>> Begin Document text
Did the 50mm 1.4 Art ever get a firmware update?


----------



## vscd (Jun 24, 2016)

This is the curse of modern technology. Every tool, gimmick or tyniest piece of electronic devices needs an update. Don't get me wrong, it's nice to get the things working, but I hope there won't be a service pack on a monthly base like windows does  

Every new body has a new impact on an old lensfirmware...


----------



## slclick (Jun 24, 2016)

First I got excited, then I thought wait... how can this lens (24-35) actually be improved and finally I saw it's only for C300 compatibility

Nothing to see here folks, move along....


----------



## RGF (Jun 24, 2016)

I have the 20mm Art. Just wondering how the firmware is loaded into the lens. Tried to go to the download site but it is VERY S L O W


----------



## RGF (Jun 24, 2016)

Also Sigma reports 

It has corrected the phenomenon that the image could show some underexposure when it is mounted on Canon EOS-1D X Mark II.


----------



## jz001 (Jun 24, 2016)

RGF said:


> I have the 20mm Art. Just wondering how the firmware is loaded into the lens. Tried to go to the download site but it is VERY S L O W



I believe you need to purchase the USB dock accessory:
http://www.sigmaphoto.com/accessories/lens-customization/sigma-usb-dock


----------



## RGF (Jun 24, 2016)

Expensive accessory - given that it will work only on 1 of my lenses and only need to do this once or twice in the life time of the lens.


----------



## slclick (Jun 24, 2016)

RGF said:


> Expensive accessory - given that it will work only on 1 of my lenses and only need to do this once or twice in the life time of the lens.
>> End Document text
[Written task A] In the forum thread about Sigma lens firmware, which camera body was linked to the underexposure that Sigma says it corrected?
[Written task B] Continue the forum thread about Sigma lens firmware from where it stops.
>> Begin Listing
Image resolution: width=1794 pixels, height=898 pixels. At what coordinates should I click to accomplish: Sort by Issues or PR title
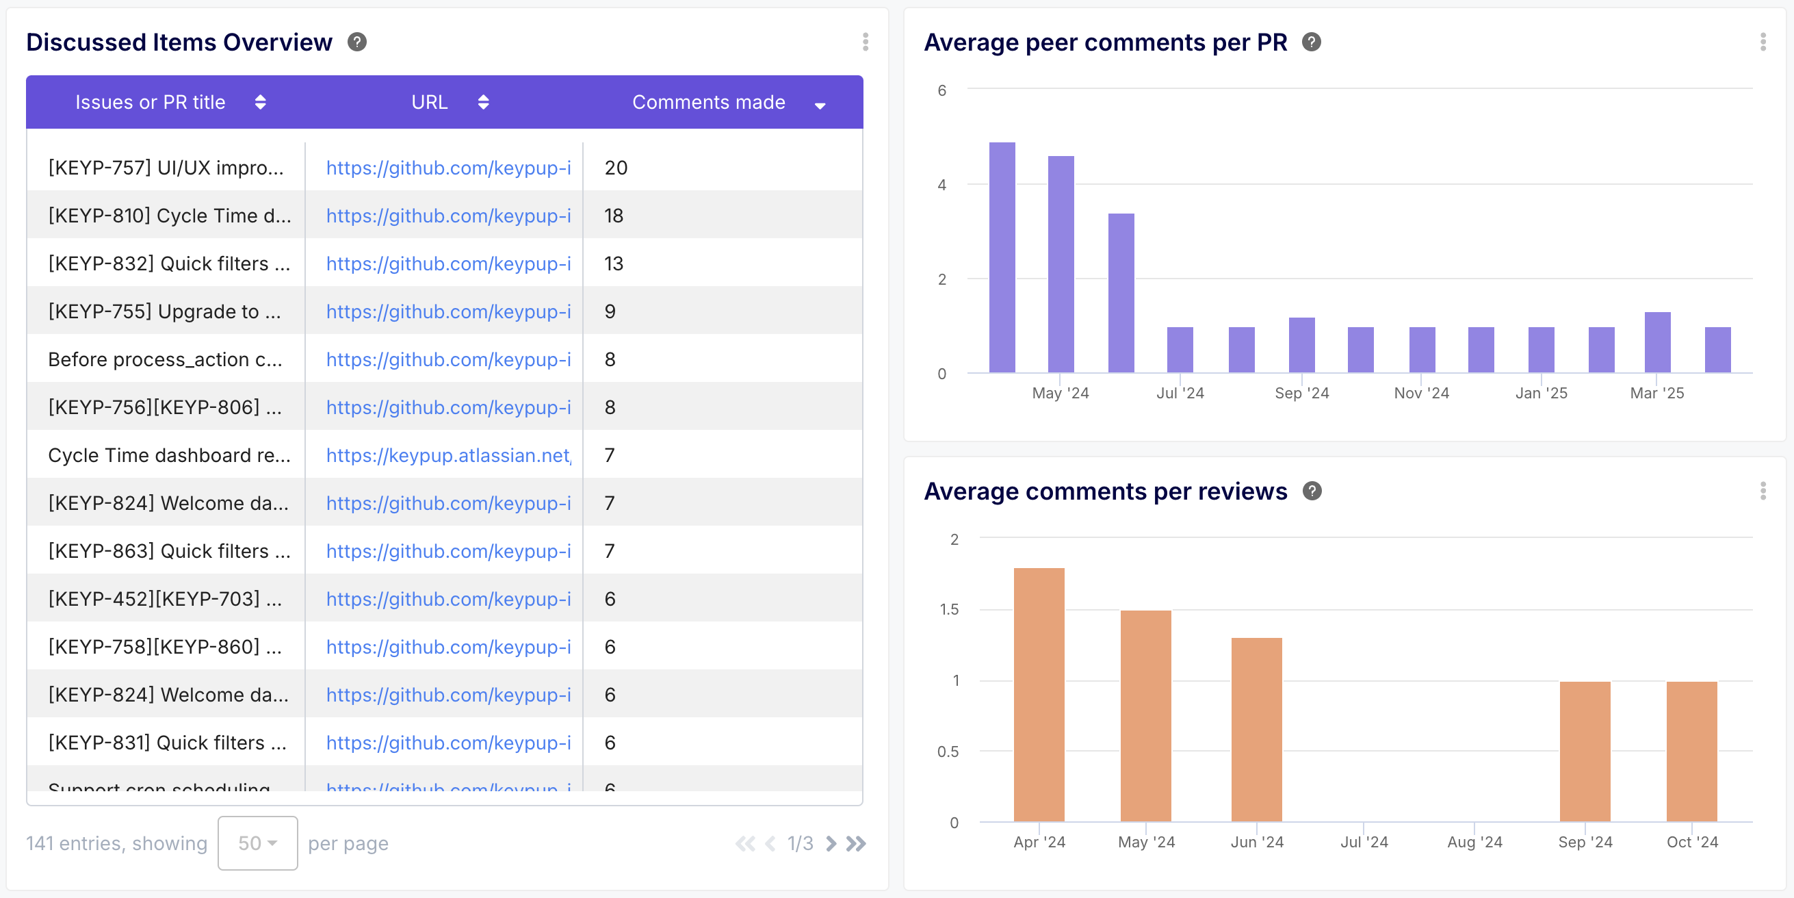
>> End Listing
>> Begin Listing
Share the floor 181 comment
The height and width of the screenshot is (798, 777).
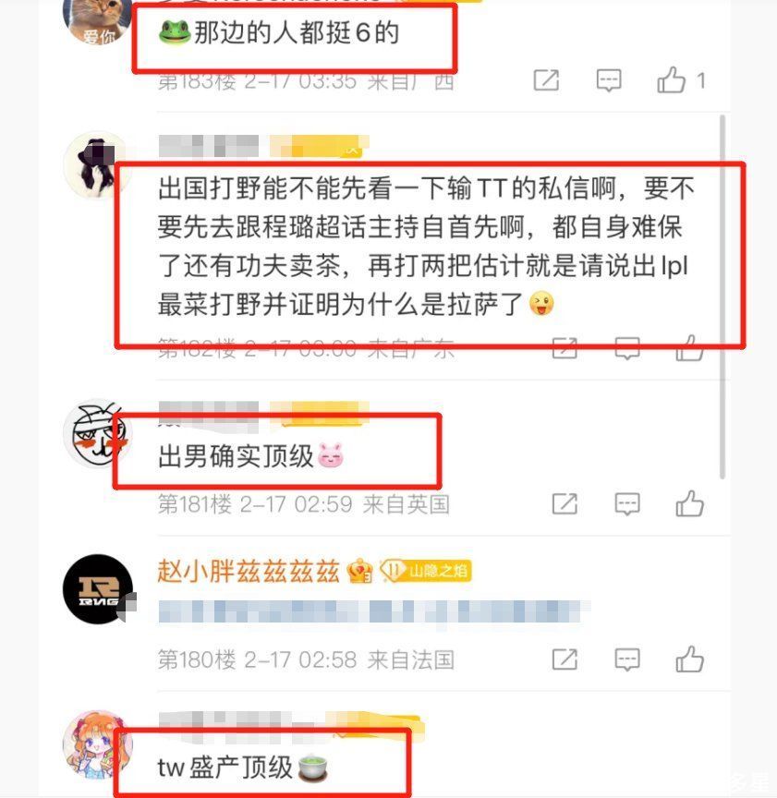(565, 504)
>> End Listing
[Expected answer A] The Canon EOS-1D X Mark II.

[Expected answer B]
Expensive? In this hobby/craft/profession? A $49 item for a group of $799-$3399 lenses which go on $1100-$6000 bodies is a mere pittance. If $49 is what it takes to keep your glass operating in top form it's some of the wisest cash you can spend in photography.


----------



## vscd (Jun 25, 2016)

slclick said:


> RGF said:
> 
> 
> > Expensive accessory - given that it will work only on 1 of my lenses and only need to do this once or twice in the life time of the lens.
> ...



I wouldn't say it's expensive... but I can understand no to buy it for $49 just to keep the lens actual. What if you need a $49 gimmick to update your CanonBody? Right, you would say it's insane. This should be a service on a local Sigmadealer, nothing more. The adapter makes sens if you have more than one lens and some trouble with AF.

And why bodies >$1100? Is a lower APS-C body not worth an Artlens?


----------



## slclick (Jun 25, 2016)

vscd said:


> slclick said:
> 
> 
> > RGF said:
> ...



Sorry about that my APS-C friend I just don't think about crop much. Yes, Im sure they are ok on a crop body.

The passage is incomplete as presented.